In den USA bin ich persönlich in eine Firma investiert, die seit dem Vorjahr diese regenerierte Landwirtschaft bereits auf mehreren Millionen Hektar umgestellt hat. Es ist klar, dass man ohne Pflügen auch zur Rotationslandwirtschaft zurückkommen muss. Ein Jahr Weizen, ein Jahr Mais, ein Jahr Brache mit extensiver Tierhaltung. Natürlich senkt das den wirtschaftlichen Ertrag des Bauern. Aber wenn CO2 einen Preis hat zwischen 15 und 20 Dollar pro Tonne und der Bauer im Jahr pro Acre 1,5 Tonnen CO2 wegnimmt und er dafür Geld bekommt, dann ist das für ihn ein gutes Geschäft. Der Käufer des Produktes zahlt quasi ein CO2-Zertifikat. Das ist keine Subvention, sondern Geld für einen echten Wert. Dieses Modell einer neuen Landwirtschaft hilft Wasserverbrauch stark zu verringern und CO2-Absorbtion zu fördern.
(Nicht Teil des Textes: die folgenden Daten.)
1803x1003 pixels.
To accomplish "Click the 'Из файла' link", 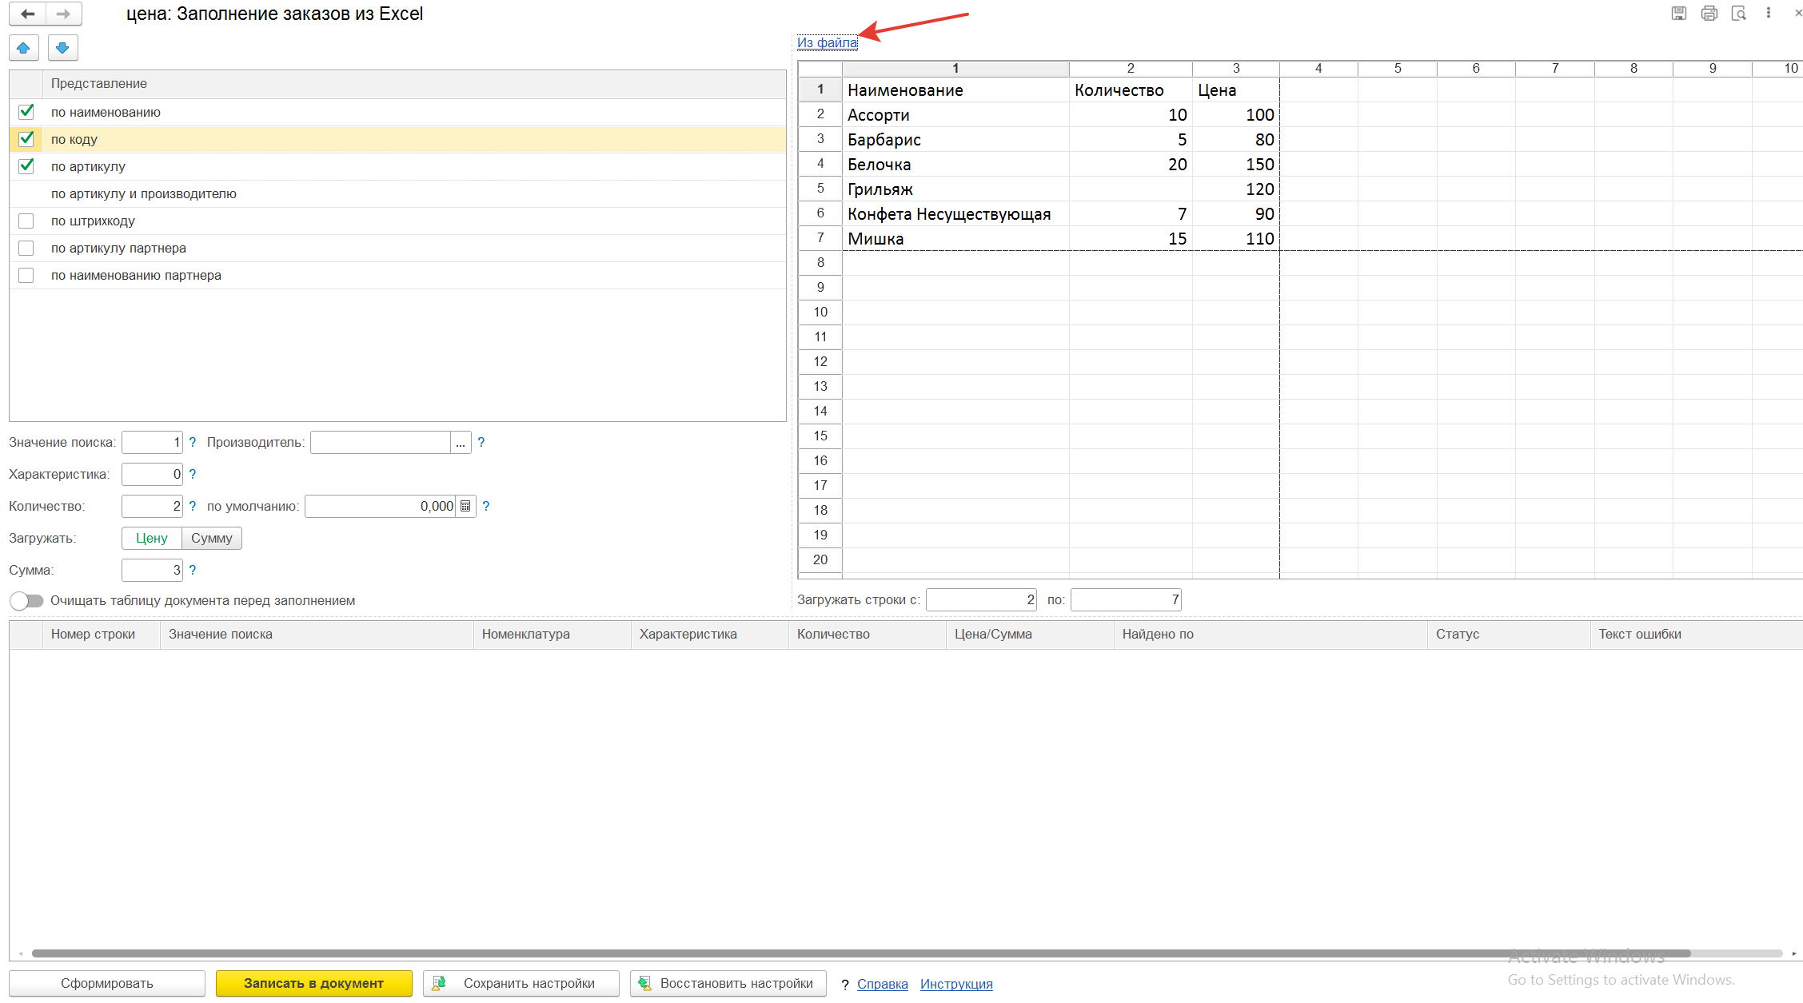I will (x=828, y=43).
Das erübrigt nicht, den CO2-Ausstoß massiv zu drosseln.
Nein, aber viele glauben, wenn man den CO2-Ausstoß unter Kontrolle bekommt, dass man damit die Gesundheit des Planeten Erde gerettet hat. Damit ist aber nicht viel gerettet. Der Klimawandel beschleunigt die Ressourcenbenützung. Mit Biodiesel aus Getreide wird das Wasserproblem drei Mal verschärft.
10 Milliarden Menschen ernähren
Mit Urbanisierung und Megacities boomt Vertical Farming in Hochhäusern. Sinnvoll?
Der vielstöckige stadtnahe Anbau kommt. Man braucht viel weniger Grund und Wasser, bewahrt Feuchtigkeit und verringert viel Verkehr. Ich bin überzeugt, dass wir zehn Milliarden Menschen gut und besser ernähren können, als heute.
Auch mit Hilfe von Gentechnik?
40 Prozent der Lebensmittel werden weggeworfen. Schon dieses Problem zu lösen hilft. Die Gentechnik wird in Europa weiter nicht hoffähig werden. Der technologische Fortschritt kommt vom Mikrobiom. Wir haben zwei bis drei Kilo davon im Verdauungssystem, sowie auf der Haut. So ähnlich haben das auch Pflanzen. In Firmen, wo ich investiert bin, haben wir herausgefunden, dass das Mikrobiom einer Pflanze, die durch Hitze oder Wasserverlust gestresst wurde, auf ein neues Saatgut übertragen werden kann und dieses Saatgut widerstandsfähiger ist. Das ist natürlich und keine Gentechnik.
"Vegan ist gefährlich"
Fleischkomsum steht im Visier.
Für eine Kalorie, die von der Pflanze kommt, brauche ich einen Liter Wasser, beim Fleisch zehn Liter. Fleisch ist in Maßen vernünftig. Vegan ist gefährlich. Einer 60-jährigen Dame sage ich: Jeder hat das Recht zu einer Religion. Für Kinder ist Eisenmangel langfristig negativ.
Zur Person
Peter Brabeck-Letmathe, feiert am 13. November seinen 75. Geburtstag. Der gebürtige Villacher absolvierte Peraugymnasium, studierte Welthandel in Wien und machte ab 1968 Karriere bei Nestlé – ab 1997 als Konzernchef, von 2005 bis 2017 als Präsident des Verwaltungsrates. Nun ´ist er Privatier.